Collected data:
▼

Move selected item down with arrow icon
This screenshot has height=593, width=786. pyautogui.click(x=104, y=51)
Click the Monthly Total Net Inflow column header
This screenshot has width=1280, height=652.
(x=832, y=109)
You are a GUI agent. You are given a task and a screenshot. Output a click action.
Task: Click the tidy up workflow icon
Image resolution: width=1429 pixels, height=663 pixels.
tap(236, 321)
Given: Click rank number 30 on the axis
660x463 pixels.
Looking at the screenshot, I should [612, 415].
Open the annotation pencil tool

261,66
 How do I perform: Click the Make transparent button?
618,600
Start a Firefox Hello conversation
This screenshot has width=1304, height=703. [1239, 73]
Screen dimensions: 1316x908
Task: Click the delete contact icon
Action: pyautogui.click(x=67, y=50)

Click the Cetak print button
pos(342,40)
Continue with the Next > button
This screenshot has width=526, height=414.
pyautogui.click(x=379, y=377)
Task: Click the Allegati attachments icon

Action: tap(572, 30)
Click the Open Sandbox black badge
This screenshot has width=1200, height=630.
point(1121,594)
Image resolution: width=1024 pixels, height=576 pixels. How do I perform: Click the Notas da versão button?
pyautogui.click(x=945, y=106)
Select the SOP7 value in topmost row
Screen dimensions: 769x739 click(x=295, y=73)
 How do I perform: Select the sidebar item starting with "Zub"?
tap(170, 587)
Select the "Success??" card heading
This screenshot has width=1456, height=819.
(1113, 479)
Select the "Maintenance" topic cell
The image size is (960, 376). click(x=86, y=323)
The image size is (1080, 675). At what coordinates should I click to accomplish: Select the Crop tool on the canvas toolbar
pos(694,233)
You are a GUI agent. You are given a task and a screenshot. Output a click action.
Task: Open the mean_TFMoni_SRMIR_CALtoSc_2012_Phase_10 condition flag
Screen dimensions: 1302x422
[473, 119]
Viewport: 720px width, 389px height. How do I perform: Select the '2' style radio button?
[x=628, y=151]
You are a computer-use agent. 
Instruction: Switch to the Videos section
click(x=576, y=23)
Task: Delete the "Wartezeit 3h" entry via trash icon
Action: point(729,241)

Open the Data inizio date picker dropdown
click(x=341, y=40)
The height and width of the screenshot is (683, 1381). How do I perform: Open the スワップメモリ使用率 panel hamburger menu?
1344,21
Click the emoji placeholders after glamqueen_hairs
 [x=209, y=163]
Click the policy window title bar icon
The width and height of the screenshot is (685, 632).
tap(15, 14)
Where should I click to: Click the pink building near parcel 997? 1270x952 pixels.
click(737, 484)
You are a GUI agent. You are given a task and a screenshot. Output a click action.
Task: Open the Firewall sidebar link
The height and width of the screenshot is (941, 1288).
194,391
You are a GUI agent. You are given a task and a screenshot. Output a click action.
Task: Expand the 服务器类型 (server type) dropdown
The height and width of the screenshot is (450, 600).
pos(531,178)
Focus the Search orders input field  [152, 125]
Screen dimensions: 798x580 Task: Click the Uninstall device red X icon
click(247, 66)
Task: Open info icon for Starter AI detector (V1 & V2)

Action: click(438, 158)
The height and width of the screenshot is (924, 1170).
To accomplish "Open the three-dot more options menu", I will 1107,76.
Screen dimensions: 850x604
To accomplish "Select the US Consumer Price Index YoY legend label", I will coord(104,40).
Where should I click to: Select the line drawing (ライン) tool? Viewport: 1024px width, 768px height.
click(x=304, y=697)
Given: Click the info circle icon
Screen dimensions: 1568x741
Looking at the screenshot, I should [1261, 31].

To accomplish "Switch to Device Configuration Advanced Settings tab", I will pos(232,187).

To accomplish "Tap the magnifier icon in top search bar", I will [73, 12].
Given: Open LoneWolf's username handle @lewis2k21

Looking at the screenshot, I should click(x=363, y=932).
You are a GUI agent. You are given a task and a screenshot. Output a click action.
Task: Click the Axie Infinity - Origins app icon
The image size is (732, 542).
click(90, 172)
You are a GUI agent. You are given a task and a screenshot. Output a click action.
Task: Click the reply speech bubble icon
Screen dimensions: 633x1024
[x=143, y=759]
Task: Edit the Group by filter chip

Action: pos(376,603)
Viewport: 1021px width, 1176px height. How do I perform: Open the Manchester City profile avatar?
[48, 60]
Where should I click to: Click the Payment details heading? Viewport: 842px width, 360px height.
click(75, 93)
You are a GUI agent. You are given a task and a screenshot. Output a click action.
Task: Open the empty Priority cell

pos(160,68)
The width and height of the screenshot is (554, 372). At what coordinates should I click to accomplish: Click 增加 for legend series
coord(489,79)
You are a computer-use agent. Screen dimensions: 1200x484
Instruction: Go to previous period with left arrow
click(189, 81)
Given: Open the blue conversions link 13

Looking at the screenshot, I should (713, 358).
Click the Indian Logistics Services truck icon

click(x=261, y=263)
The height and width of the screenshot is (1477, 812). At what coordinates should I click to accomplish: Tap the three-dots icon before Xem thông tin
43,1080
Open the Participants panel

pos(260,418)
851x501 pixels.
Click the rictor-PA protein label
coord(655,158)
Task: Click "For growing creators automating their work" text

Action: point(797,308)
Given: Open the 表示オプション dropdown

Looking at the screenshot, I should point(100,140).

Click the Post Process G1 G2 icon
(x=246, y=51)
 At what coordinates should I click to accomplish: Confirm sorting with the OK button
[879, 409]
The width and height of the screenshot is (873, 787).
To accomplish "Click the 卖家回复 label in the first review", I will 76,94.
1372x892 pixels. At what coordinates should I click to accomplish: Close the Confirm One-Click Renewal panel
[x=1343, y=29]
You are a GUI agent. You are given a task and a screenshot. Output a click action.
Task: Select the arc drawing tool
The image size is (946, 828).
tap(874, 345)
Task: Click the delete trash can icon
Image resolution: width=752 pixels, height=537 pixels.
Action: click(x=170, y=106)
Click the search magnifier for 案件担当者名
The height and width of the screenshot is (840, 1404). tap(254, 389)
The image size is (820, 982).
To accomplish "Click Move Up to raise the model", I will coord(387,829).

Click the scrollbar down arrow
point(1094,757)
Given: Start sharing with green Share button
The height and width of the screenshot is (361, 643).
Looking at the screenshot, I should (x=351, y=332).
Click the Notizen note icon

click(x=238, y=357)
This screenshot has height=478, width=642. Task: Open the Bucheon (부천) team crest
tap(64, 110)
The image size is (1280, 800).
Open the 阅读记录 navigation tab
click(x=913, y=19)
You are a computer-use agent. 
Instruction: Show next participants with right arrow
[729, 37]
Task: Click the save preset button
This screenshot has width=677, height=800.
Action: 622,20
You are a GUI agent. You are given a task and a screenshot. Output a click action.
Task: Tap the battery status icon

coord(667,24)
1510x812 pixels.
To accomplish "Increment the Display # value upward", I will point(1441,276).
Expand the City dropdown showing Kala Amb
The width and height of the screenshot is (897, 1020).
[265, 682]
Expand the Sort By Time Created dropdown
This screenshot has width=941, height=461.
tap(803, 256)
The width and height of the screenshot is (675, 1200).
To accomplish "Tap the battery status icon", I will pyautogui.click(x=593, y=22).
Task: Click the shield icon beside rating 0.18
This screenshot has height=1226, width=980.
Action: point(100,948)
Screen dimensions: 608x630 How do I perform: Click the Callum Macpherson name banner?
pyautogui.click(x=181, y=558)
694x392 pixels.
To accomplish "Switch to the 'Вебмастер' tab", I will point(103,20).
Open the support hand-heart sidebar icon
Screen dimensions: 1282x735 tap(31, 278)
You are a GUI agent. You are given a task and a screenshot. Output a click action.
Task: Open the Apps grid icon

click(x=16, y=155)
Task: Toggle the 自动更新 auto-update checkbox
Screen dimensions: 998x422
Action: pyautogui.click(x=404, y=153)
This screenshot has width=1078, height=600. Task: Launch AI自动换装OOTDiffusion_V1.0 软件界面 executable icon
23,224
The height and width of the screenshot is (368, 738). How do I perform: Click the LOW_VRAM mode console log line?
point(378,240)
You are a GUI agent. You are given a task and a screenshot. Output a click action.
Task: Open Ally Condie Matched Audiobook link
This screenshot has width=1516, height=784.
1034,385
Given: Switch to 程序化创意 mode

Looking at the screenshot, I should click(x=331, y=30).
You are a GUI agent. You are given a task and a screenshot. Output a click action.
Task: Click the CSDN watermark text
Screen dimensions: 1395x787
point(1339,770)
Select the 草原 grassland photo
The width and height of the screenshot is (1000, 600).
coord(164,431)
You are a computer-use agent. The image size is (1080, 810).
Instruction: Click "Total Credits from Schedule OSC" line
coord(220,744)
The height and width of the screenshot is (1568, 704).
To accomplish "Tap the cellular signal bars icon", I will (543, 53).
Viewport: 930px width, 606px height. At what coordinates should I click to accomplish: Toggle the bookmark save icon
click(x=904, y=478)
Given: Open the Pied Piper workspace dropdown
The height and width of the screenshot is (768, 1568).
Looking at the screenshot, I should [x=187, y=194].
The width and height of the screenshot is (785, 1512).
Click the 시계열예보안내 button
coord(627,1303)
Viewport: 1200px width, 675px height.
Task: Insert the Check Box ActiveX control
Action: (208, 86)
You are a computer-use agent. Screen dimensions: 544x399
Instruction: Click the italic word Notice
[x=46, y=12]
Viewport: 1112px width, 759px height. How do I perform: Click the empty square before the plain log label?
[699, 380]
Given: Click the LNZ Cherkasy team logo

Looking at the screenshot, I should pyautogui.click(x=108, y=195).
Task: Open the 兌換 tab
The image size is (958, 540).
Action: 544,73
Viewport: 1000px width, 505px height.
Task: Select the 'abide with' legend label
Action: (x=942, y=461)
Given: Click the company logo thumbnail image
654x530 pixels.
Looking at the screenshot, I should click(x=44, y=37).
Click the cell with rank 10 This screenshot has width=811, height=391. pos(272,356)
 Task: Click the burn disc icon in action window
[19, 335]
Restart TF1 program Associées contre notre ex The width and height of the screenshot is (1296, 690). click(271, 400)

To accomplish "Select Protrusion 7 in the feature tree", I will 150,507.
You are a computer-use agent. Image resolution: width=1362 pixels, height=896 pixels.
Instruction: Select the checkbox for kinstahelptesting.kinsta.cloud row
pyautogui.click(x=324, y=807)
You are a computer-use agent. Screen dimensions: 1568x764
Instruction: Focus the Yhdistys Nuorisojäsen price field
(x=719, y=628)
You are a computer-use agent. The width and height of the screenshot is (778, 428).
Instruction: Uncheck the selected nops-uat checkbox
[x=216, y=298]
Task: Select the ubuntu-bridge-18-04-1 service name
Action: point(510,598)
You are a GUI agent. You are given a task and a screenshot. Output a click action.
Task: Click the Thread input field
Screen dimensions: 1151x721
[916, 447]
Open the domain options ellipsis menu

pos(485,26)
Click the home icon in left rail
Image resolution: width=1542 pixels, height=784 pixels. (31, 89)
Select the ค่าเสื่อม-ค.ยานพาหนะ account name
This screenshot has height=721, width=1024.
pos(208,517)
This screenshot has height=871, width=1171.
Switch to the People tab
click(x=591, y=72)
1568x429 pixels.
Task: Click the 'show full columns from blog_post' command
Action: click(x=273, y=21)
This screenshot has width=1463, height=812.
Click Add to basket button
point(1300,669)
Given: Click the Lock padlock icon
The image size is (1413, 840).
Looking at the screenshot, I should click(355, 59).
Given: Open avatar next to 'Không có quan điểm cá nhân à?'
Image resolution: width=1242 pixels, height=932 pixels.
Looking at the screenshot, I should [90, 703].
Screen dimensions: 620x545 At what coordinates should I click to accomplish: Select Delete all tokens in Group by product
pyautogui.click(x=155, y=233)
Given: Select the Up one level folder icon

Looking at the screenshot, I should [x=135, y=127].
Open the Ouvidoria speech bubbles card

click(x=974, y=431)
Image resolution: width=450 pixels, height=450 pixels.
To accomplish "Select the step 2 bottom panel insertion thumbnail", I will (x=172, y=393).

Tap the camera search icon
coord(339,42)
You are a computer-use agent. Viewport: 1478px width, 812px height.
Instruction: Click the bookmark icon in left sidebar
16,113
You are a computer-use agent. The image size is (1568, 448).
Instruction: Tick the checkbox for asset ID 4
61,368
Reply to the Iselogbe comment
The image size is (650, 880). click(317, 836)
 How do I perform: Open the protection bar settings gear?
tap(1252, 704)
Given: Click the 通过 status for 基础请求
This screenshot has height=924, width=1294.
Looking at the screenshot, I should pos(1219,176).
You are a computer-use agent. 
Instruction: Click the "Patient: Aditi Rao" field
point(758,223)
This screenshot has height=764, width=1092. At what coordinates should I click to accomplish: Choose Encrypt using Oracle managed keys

▲

BRIEF
As listed above, the lines from the line with "Task: Toggle the 自动更新 auto-update checkbox" to the line with "Given: Open the Pied Piper workspace dropdown" are to be echoed exactly, with both ends included and nothing added.

EXERCISE RESULT
Task: Toggle the 自动更新 auto-update checkbox
Screen dimensions: 998x422
Action: pyautogui.click(x=404, y=153)
This screenshot has width=1078, height=600. Task: Launch AI自动换装OOTDiffusion_V1.0 软件界面 executable icon
23,224
The height and width of the screenshot is (368, 738). How do I perform: Click the LOW_VRAM mode console log line?
point(378,240)
You are a GUI agent. You are given a task and a screenshot. Output a click action.
Task: Open Ally Condie Matched Audiobook link
This screenshot has width=1516, height=784.
1034,385
Given: Switch to 程序化创意 mode

Looking at the screenshot, I should click(x=331, y=30).
You are a GUI agent. You are given a task and a screenshot. Output a click action.
Task: Click the CSDN watermark text
Screen dimensions: 1395x787
point(1339,770)
Select the 草原 grassland photo
The width and height of the screenshot is (1000, 600).
coord(164,431)
You are a computer-use agent. The image size is (1080, 810).
Instruction: Click "Total Credits from Schedule OSC" line
coord(220,744)
The height and width of the screenshot is (1568, 704).
To accomplish "Tap the cellular signal bars icon", I will (543, 53).
Viewport: 930px width, 606px height. At what coordinates should I click to accomplish: Toggle the bookmark save icon
click(x=904, y=478)
Given: Open the Pied Piper workspace dropdown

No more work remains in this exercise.